▶ [SOURCE MATERIAL]:
Content starts

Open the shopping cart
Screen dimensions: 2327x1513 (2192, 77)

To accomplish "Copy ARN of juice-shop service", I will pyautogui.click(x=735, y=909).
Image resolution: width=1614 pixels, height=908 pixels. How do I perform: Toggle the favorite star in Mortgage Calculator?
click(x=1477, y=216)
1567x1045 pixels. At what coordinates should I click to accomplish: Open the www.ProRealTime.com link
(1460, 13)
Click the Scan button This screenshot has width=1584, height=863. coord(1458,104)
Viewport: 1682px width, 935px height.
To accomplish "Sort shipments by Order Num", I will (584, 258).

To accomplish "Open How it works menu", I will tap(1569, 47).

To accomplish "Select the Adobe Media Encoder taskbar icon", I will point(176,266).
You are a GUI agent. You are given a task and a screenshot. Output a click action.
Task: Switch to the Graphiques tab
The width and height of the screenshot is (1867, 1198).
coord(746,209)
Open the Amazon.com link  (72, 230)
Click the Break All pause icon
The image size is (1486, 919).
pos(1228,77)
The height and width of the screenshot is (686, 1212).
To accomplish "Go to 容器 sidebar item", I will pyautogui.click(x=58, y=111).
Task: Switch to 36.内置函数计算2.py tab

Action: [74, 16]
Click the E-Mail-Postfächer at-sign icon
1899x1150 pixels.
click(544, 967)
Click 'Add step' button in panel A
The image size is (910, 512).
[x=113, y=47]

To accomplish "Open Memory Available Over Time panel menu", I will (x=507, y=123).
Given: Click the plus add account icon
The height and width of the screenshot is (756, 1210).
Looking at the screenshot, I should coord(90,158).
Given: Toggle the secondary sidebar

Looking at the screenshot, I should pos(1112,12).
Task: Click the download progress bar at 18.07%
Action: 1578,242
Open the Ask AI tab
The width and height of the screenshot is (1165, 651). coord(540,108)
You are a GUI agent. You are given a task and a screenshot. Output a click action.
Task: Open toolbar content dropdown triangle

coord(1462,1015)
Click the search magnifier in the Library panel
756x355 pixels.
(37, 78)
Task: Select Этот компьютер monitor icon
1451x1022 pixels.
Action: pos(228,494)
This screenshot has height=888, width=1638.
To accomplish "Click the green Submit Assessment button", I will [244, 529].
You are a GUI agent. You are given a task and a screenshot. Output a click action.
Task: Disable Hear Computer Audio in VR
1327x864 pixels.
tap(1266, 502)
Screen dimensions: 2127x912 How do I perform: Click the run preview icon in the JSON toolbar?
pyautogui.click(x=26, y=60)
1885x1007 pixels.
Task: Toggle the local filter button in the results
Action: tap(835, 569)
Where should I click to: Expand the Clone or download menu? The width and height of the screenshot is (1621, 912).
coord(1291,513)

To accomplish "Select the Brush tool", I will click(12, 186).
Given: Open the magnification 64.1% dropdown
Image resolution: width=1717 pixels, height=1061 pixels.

Content ends

▶ [WHAT TO PRODUCE]: Copy every line of the listing above exactly.

▶ [RESULT OF THE TASK]:
Open the shopping cart
Screen dimensions: 2327x1513 (2192, 77)

To accomplish "Copy ARN of juice-shop service", I will pyautogui.click(x=735, y=909).
Image resolution: width=1614 pixels, height=908 pixels. How do I perform: Toggle the favorite star in Mortgage Calculator?
click(x=1477, y=216)
1567x1045 pixels. At what coordinates should I click to accomplish: Open the www.ProRealTime.com link
(1460, 13)
Click the Scan button This screenshot has width=1584, height=863. coord(1458,104)
Viewport: 1682px width, 935px height.
To accomplish "Sort shipments by Order Num", I will (584, 258).

To accomplish "Open How it works menu", I will tap(1569, 47).

To accomplish "Select the Adobe Media Encoder taskbar icon", I will point(176,266).
You are a GUI agent. You are given a task and a screenshot. Output a click action.
Task: Switch to the Graphiques tab
The width and height of the screenshot is (1867, 1198).
coord(746,209)
Open the Amazon.com link  (72, 230)
Click the Break All pause icon
The image size is (1486, 919).
pos(1228,77)
The height and width of the screenshot is (686, 1212).
To accomplish "Go to 容器 sidebar item", I will pyautogui.click(x=58, y=111).
Task: Switch to 36.内置函数计算2.py tab

Action: [74, 16]
Click the E-Mail-Postfächer at-sign icon
1899x1150 pixels.
click(544, 967)
Click 'Add step' button in panel A
The image size is (910, 512).
[x=113, y=47]

To accomplish "Open Memory Available Over Time panel menu", I will (x=507, y=123).
Given: Click the plus add account icon
The height and width of the screenshot is (756, 1210).
Looking at the screenshot, I should coord(90,158).
Given: Toggle the secondary sidebar

Looking at the screenshot, I should pos(1112,12).
Task: Click the download progress bar at 18.07%
Action: 1578,242
Open the Ask AI tab
The width and height of the screenshot is (1165, 651). coord(540,108)
You are a GUI agent. You are given a task and a screenshot. Output a click action.
Task: Open toolbar content dropdown triangle

coord(1462,1015)
Click the search magnifier in the Library panel
756x355 pixels.
(37, 78)
Task: Select Этот компьютер monitor icon
1451x1022 pixels.
Action: pos(228,494)
This screenshot has height=888, width=1638.
To accomplish "Click the green Submit Assessment button", I will [244, 529].
You are a GUI agent. You are given a task and a screenshot. Output a click action.
Task: Disable Hear Computer Audio in VR
1327x864 pixels.
tap(1266, 502)
Screen dimensions: 2127x912 How do I perform: Click the run preview icon in the JSON toolbar?
pyautogui.click(x=26, y=60)
1885x1007 pixels.
Task: Toggle the local filter button in the results
Action: tap(835, 569)
Where should I click to: Expand the Clone or download menu? The width and height of the screenshot is (1621, 912).
coord(1291,513)

To accomplish "Select the Brush tool", I will click(12, 186).
Given: Open the magnification 64.1% dropdown
Image resolution: width=1717 pixels, height=1061 pixels.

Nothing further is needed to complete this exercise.